“Off to make an arrest,” one of them said. It was the foreman, Torin. A tall man, his shaven bullet-head couched in the hump of muscle at his back, his skin a rich dark-brown mapped with paler blotches. He had followed the Aedile into exile from Ys and, after Sergeant Rhodean, was the most senior of his servants. “Don’t be thinking we’ll saddle up your horse, young master,” he told Yama. “We’ve strict instructions that you’re to stay here.”
“I suppose you are not allowed to tell me who they are going to arrest. Well, it does not matter. I know it is Dr. Dismas.”
“The master was up all night,” Torin said, “talking with the soldiers. Roused the cook hours ago to make him early breakfast. There might be a bit of a battle.”
“Who told you that?”
Torin gave Yama an insolent smile. His teeth were of white bone. “Why it’s plain to see. There’s that ship still waiting offshore. It might try a rescue.”

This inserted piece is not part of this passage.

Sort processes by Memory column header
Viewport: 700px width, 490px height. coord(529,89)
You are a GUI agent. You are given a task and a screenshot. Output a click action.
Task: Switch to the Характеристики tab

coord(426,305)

The party of sailors. What had they been looking for?
Yama said, “Surely it is on our side.”
“There’s some that reckon it’s for Dr. Dismas,” Torin said. “That’s how he came back to town, after all. There’ll be blood shed before the end of it. Cook has his boys making bandages, and if you’re looking for something to do you should join them.”

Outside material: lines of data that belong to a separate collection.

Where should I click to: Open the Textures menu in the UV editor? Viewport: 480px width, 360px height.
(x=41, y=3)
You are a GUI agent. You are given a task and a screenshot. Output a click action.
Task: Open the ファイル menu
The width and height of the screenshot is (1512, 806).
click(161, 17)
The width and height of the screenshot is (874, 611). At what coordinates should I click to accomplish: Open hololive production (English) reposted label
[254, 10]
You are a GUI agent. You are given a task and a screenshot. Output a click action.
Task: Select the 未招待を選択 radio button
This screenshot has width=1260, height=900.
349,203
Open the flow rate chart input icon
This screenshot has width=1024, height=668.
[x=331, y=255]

Yama ran again, this time to the kitchens. He snatched a sugar roll from a batch fresh from the baking oven, then climbed the back stairs two steps at a time, taking big bites from the warm roll. He waited behind a pillar while the old man who had charge of the Aedile’s bedchamber locked the door and pottered off, crumpled towels over one arm, then used his knife to pick the lock, a modern mechanical thing as big as his head. It was easy to snap back the lock’s wards one by one and to silence the machines which set up a chorus of protest at his entrance, although it took a whole minute to convince an alembic that his presence would not upset its delicate settings.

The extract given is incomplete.